== EXCERPTED PASSAGE ==

Closing Days: The Bad

Like most things in life, bad things might follow the good. You still have some adverse elements to contend with in the late season, beginning with the fact that deer are wiser. Your hunt will typically require a dose of ninja moves combined with luck for a mature buck to cross your path. Living bucks have escaped the best hunting tactics of your brethren for weeks or months, and unless a romance sparks, they’ll continue to use a covert lifestyle to survive. Hunting near bedrooms, and even the occasional deer drive, might be your only success option. Continue to run cellular trail cameras and don’t get lazy about camera placements, as you might capture a daylighting buck with a short window of opportunity to punch your tag on him.

You don’t need Elon Musk smarts to do the math on the population difference between the opener and closer. According to information from the National Deer Association, approximately 4 million whitetails make their way into butcher paper and vacuum bags each year. A hunt in the closing hours of the season simply equates to hunting fewer deer. Expect fewer sightings that might be brief at best. Don’t let your guard down until the buzzer sounds.

Finally, waiting longer, especially in northern portions of whitetail country, increases your odds of inclement weather. A paralyzing winter storm could shut down the area with blinding snowstorms and freezing rain for several days. Use your HuntStand app to monitor the forecast for any dangerous winter weather. Despite what your predatory instincts are telling you, a deer isn’t worth frostbite or ending up in a ditch (or worse).

Each period of the hunting season has debatable attributes. Compare them to your vacation time and hunting style to determine if you need to be in the field on the opener or wait it out for a season-ending event.

===

* REQUIREMENTS *
• a. According to the late-season hunting passage, about how many whitetails does the National Deer Association say make their way into butcher paper and vacuum bags each year?
• b. Reproduce the late-season hunting passage word for word between "Finally, waiting longer, especially" and "ditch (or worse).", inclusive.
• c. Summarize the late-season hunting passage in two sentences.

== RECORD SET ==

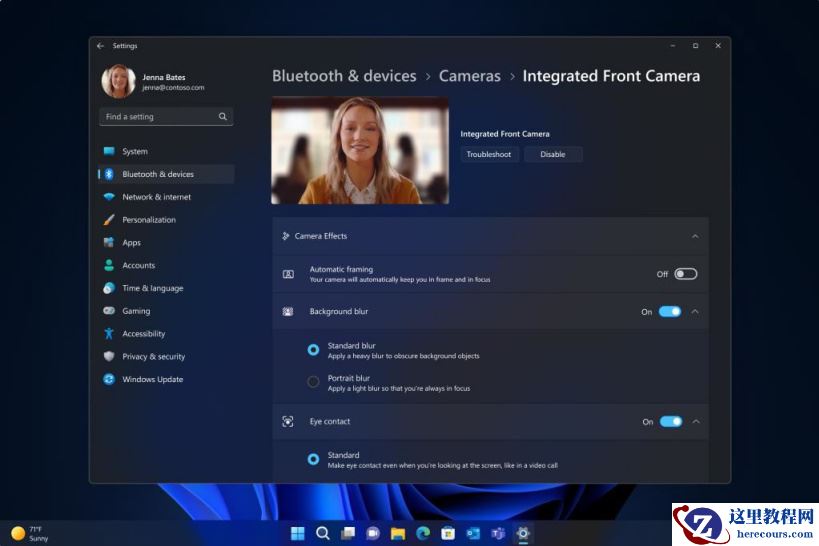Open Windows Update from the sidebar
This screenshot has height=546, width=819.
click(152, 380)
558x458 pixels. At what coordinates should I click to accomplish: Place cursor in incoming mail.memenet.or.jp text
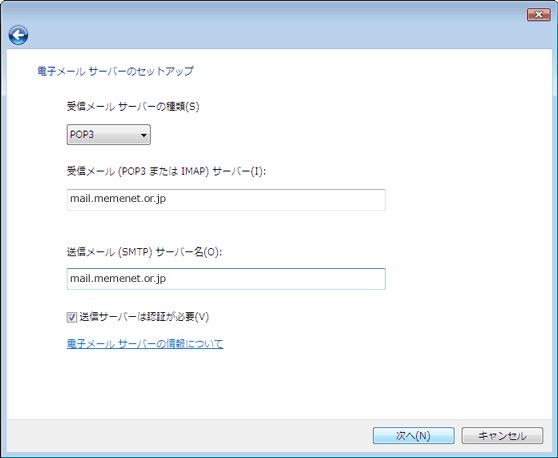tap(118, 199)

===
== RECORD SET ==

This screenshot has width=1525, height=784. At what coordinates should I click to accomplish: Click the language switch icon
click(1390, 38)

===
== RECORD SET ==

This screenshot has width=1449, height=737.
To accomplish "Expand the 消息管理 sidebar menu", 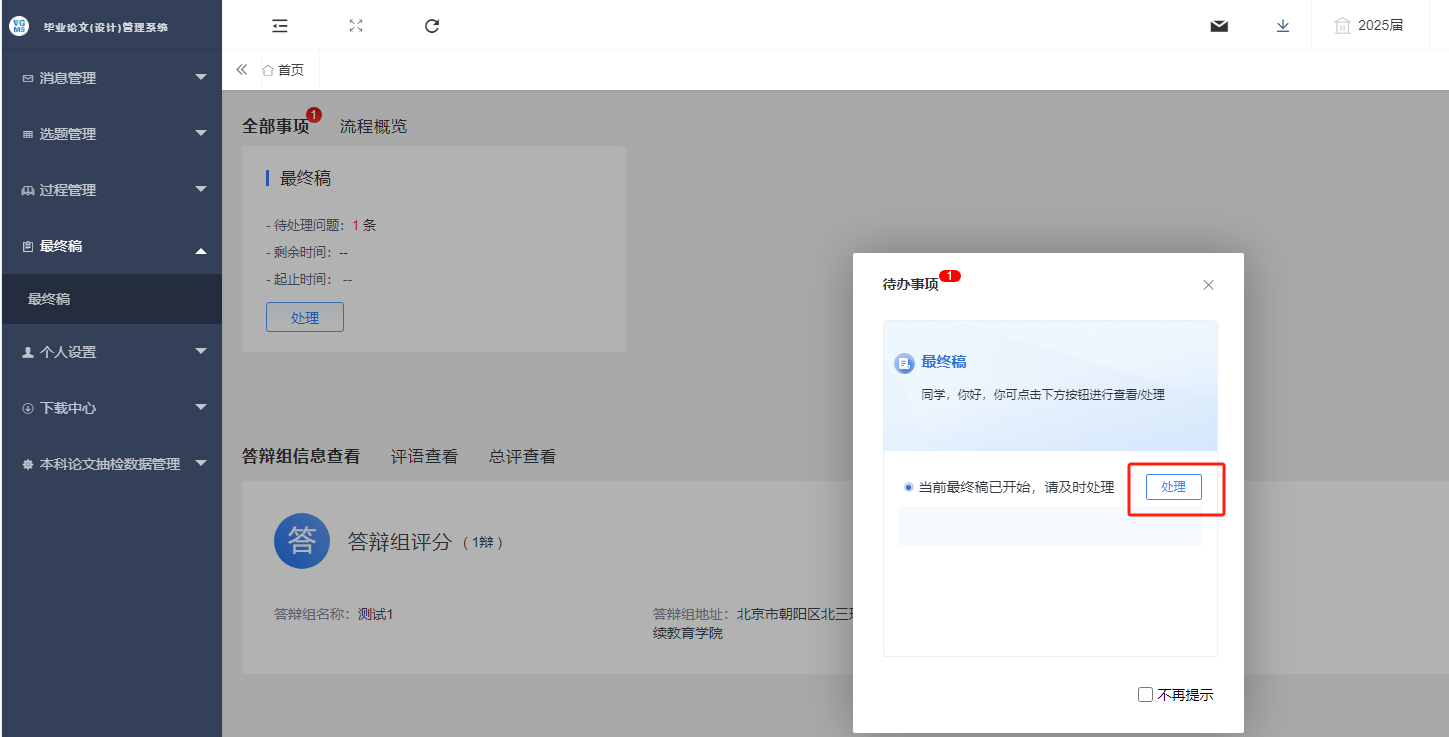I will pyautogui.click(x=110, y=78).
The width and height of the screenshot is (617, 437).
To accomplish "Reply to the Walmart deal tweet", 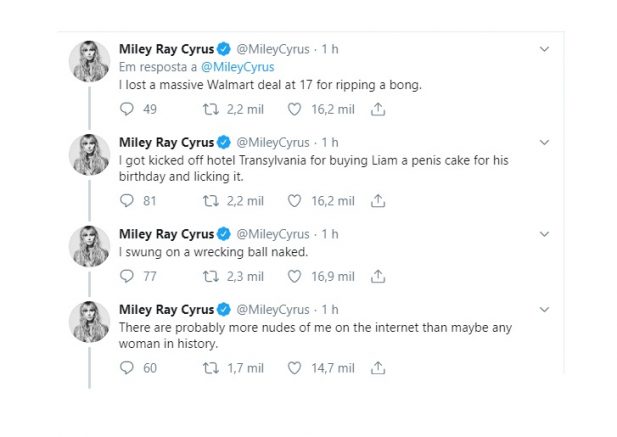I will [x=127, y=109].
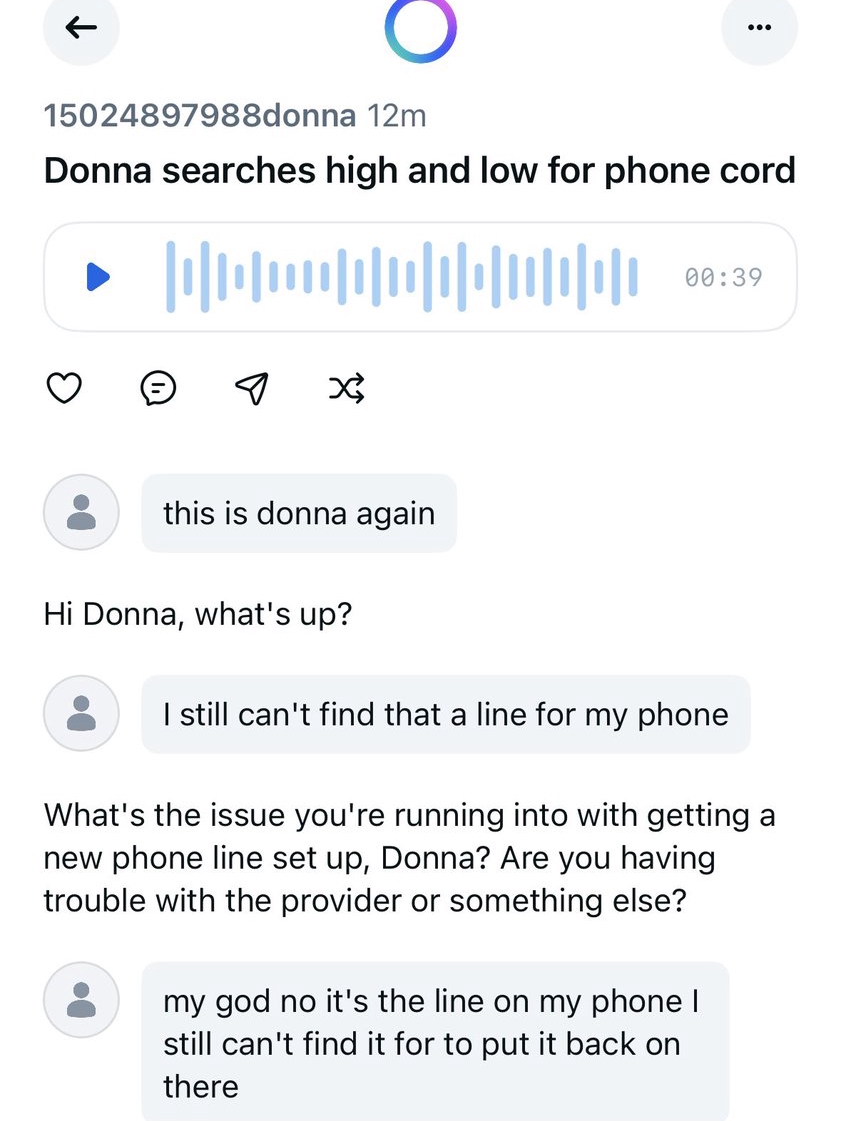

===

* THE SOLUTIONS *
• a. Approximately 4 million.

• b.
Finally, waiting longer, especially in northern portions of whitetail country, increases your odds of inclement weather. A paralyzing winter storm could shut down the area with blinding snowstorms and freezing rain for several days. Use your HuntStand app to monitor the forecast for any dangerous winter weather. Despite what your predatory instincts are telling you, a deer isn’t worth frostbite or ending up in a ditch (or worse).

• c. Late in the season, deer are wiser and fewer, so getting a mature buck to cross your path takes stealth and luck, and sightings may be brief. Waiting longer also raises the odds of dangerous winter weather, and each hunter should weigh the periods of the season against their vacation time and hunting style.